▶ WHAT IS REQUIRED: The answer must be every line from the listing that holds the string "will".
_ _ _ _ _
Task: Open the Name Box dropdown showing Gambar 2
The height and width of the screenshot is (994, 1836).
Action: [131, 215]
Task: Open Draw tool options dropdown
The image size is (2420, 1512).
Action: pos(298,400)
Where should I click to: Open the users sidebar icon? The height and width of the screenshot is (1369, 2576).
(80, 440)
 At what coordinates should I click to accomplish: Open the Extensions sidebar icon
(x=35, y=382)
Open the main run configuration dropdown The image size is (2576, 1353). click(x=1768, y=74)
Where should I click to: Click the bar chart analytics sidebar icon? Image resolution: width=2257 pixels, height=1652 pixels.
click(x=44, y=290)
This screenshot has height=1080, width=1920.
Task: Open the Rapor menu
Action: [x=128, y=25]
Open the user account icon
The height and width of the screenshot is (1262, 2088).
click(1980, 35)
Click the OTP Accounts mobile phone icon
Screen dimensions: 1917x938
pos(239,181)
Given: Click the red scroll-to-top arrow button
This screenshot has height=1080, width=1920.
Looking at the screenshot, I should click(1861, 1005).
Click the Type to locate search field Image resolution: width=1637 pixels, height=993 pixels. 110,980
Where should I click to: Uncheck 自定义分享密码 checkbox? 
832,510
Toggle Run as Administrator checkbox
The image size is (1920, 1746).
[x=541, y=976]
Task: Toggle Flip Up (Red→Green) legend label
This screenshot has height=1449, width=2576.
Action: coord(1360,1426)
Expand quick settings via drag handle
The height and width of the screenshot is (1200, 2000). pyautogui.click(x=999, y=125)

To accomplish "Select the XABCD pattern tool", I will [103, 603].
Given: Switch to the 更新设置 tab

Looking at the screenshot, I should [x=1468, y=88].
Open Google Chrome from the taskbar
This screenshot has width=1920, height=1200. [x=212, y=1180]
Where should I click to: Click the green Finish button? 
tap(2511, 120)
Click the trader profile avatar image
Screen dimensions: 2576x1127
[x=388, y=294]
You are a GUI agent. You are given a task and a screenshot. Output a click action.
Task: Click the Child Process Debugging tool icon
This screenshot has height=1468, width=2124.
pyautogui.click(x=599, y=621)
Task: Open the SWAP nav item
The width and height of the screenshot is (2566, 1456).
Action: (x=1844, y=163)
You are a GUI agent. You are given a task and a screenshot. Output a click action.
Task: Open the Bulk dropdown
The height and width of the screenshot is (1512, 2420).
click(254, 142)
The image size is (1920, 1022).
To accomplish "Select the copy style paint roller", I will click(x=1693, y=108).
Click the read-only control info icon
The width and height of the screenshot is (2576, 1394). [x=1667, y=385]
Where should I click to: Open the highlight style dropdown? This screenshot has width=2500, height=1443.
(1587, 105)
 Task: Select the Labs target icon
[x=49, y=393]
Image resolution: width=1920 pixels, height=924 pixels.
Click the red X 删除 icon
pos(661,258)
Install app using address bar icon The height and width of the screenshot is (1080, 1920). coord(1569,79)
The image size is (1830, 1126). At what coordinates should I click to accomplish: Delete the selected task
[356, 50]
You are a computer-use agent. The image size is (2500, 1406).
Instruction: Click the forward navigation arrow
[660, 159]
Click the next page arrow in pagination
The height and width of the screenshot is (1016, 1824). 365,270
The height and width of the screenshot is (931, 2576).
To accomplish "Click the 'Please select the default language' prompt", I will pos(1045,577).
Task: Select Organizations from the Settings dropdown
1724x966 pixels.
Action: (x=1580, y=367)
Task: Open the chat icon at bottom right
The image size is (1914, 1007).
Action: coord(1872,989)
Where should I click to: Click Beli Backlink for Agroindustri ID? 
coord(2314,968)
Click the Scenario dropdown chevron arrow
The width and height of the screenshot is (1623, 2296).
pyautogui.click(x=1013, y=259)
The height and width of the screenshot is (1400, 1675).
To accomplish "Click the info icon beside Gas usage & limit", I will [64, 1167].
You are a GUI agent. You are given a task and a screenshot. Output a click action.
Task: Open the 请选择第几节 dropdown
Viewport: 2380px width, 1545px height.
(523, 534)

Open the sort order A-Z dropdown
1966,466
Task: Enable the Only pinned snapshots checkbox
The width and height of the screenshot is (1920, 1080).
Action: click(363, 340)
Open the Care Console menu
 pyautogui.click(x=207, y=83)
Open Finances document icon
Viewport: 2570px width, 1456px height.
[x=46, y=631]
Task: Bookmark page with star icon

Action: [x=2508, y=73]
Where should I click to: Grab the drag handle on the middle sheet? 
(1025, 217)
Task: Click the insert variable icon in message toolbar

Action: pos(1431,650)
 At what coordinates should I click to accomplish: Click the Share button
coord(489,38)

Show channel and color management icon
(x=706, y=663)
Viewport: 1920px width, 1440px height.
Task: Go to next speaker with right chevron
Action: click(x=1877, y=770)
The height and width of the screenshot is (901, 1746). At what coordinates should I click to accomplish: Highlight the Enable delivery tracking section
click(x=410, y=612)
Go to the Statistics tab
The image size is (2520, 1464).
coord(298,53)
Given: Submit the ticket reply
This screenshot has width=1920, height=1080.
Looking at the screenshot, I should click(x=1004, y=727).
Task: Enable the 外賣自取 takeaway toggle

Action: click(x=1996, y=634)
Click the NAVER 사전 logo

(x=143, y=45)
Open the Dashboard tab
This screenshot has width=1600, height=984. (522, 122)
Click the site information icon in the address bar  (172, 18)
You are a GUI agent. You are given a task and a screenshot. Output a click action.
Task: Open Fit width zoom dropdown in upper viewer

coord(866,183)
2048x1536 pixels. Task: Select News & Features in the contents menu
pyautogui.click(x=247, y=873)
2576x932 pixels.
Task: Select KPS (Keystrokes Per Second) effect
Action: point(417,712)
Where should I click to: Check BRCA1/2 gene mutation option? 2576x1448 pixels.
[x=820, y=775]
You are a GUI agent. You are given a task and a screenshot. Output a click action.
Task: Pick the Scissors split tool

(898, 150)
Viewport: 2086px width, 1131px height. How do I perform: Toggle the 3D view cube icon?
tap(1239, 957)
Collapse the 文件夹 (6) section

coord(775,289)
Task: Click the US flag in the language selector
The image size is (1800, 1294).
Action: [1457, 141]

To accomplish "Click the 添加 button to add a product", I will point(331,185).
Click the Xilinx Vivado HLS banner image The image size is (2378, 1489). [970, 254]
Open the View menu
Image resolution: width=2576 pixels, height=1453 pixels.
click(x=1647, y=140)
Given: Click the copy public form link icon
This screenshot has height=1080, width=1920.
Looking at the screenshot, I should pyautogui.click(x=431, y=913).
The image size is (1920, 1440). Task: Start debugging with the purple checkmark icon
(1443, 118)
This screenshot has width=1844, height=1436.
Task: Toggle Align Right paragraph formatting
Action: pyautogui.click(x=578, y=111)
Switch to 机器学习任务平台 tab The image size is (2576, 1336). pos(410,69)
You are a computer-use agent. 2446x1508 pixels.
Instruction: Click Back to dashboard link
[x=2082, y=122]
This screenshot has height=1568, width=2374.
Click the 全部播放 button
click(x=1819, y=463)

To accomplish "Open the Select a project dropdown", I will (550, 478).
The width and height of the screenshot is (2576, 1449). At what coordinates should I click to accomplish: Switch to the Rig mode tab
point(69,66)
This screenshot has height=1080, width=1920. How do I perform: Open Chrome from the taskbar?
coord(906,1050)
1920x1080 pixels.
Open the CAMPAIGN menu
_ _ _ _ _
▶ WORKED SOLUTION:
To accomplish "Select the XABCD pattern tool", I will [103, 603].
To accomplish "Select the copy style paint roller", I will click(x=1693, y=108).
To accomplish "Click the 'Please select the default language' prompt", I will pos(1045,577).
To accomplish "Click the info icon beside Gas usage & limit", I will [64, 1167].
To accomplish "Click the 添加 button to add a product", I will point(331,185).
To accomplish "Open the Select a project dropdown", I will (550, 478).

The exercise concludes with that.